*Sunulan Metin*.
Pinobenidegotur

KANATLARIM VAR RUHUMDA, 14 YILIN SONUNDA

· Geride kalan 14 yıllık çalışma hayatımın anısına...Kutlu olsun Pino'cuğum! ·

December 22, 2017 Comments Off on KANATLARIM VAR RUHUMDA, 14 YILIN SONUNDA

Ankara’dan, hayatımda en güvendiğim insanın kalbini derinden kırarak yola çıktığımda 21 yaşındaydım. Daha önce hiç tek başıma seyahate gitmemiş, İstanbul’a dahi tek başıma yolculuk etmemiştim. Çoğu yaşıtımın çoktan aldığı yolları çok sonraları almaya başlamış, ‘kozayı yırtma’ mücadelemi çok geç başlatabilmiştim. Hiçbir zaman büyük ünvanlar ya da statüler peşinde olmadım. Olmadım ama; bugün bir çocuk annesi, blog yazarı ve çok müteşekkir bir eşim. Kendi ayaklarım üzerinde her koşulda durabileceğimden, dünya yansa yeniden inşa edebileceğimden, ne yapıp ne edip her şeyin üstesinden tek başıma gelebileceğimden, en azından buna cesaret edebileceğimden adım gibi eminim! Kendi bloğumda keyifle anlatabileceğim bir öyküyü geride bıraktığım için ise mutluyum! Ondördüncü 22 Aralık yıldönümün kutlu olsun Pino’cuğum!

*Çözülecek Görevler*.
- a) Blog yazısında anlatıcının bugün ne olduğunu söylediği tüm rolleri sıralayın.
- b) Blog yazısını iki cümleyle özetleyin.
- c) Blog yazısının "Ankara’dan, hayatımda en" ile başlayıp "kutlu olsun Pino’cuğum!" ifadesine kadar uzanan bölümünü harfi harfine yazıya geçirin.
Metinden sonra gelen satırlara ihtiyaç yoktur.

*İncelenecek Veriler*.
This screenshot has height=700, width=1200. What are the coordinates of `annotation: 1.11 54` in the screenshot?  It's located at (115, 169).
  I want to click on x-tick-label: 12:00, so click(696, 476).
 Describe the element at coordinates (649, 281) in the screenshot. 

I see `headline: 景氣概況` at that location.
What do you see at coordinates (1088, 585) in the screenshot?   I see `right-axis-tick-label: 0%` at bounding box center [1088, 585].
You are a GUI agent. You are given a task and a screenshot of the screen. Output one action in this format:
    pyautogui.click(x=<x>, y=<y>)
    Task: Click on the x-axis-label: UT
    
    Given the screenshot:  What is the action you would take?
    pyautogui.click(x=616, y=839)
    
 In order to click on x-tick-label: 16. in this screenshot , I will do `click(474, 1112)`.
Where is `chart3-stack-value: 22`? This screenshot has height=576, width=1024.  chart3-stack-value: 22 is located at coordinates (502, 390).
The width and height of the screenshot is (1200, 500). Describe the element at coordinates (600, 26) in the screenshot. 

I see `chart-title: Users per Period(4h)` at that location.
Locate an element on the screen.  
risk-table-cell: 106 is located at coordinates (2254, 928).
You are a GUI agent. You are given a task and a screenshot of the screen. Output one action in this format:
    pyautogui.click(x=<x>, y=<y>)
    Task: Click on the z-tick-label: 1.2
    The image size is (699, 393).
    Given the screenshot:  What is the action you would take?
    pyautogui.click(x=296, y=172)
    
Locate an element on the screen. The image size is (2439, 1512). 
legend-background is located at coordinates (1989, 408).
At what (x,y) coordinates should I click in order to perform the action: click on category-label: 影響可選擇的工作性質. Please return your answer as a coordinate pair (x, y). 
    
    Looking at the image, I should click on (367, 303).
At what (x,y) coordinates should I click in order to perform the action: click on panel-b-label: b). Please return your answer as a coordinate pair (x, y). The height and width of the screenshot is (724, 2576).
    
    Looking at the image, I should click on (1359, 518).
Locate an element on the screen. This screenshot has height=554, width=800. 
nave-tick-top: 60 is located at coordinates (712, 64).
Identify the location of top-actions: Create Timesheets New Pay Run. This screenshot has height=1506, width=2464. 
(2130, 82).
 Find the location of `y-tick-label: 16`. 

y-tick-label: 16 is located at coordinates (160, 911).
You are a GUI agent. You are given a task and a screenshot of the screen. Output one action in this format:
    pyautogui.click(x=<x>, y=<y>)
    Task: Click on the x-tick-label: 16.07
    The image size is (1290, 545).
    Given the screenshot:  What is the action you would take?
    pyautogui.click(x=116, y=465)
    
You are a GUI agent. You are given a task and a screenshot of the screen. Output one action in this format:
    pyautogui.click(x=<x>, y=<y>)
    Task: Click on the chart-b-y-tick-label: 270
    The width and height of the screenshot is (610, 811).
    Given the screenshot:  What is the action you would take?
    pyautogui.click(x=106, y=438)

*Alıştırma Yanıtları*.
- a) Bir çocuk annesi; blog yazarı; çok müteşekkir bir eş.

- b) Anlatıcı, daha önce hiç tek başına yolculuk etmemişken 21 yaşında, en çok güvendiği insanın kalbini kırarak Ankara'dan yola çıkmıştır. Bugün bir çocuk annesi, blog yazarı ve müteşekkir bir eş olan anlatıcı, her şeyin üstesinden tek başına gelebileceğinden emin olduğunu söyler ve on dördüncü 22 Aralık yıldönümünü kutlar.

- c)
Ankara’dan, hayatımda en güvendiğim insanın kalbini derinden kırarak yola çıktığımda 21 yaşındaydım. Daha önce hiç tek başıma seyahate gitmemiş, İstanbul’a dahi tek başıma yolculuk etmemiştim. Çoğu yaşıtımın çoktan aldığı yolları çok sonraları almaya başlamış, ‘kozayı yırtma’ mücadelemi çok geç başlatabilmiştim. Hiçbir zaman büyük ünvanlar ya da statüler peşinde olmadım. Olmadım ama; bugün bir çocuk annesi, blog yazarı ve çok müteşekkir bir eşim. Kendi ayaklarım üzerinde her koşulda durabileceğimden, dünya yansa yeniden inşa edebileceğimden, ne yapıp ne edip her şeyin üstesinden tek başıma gelebileceğimden, en azından buna cesaret edebileceğimden adım gibi eminim! Kendi bloğumda keyifle anlatabileceğim bir öyküyü geride bıraktığım için ise mutluyum! Ondördüncü 22 Aralık yıldönümün kutlu olsun Pino’cuğum!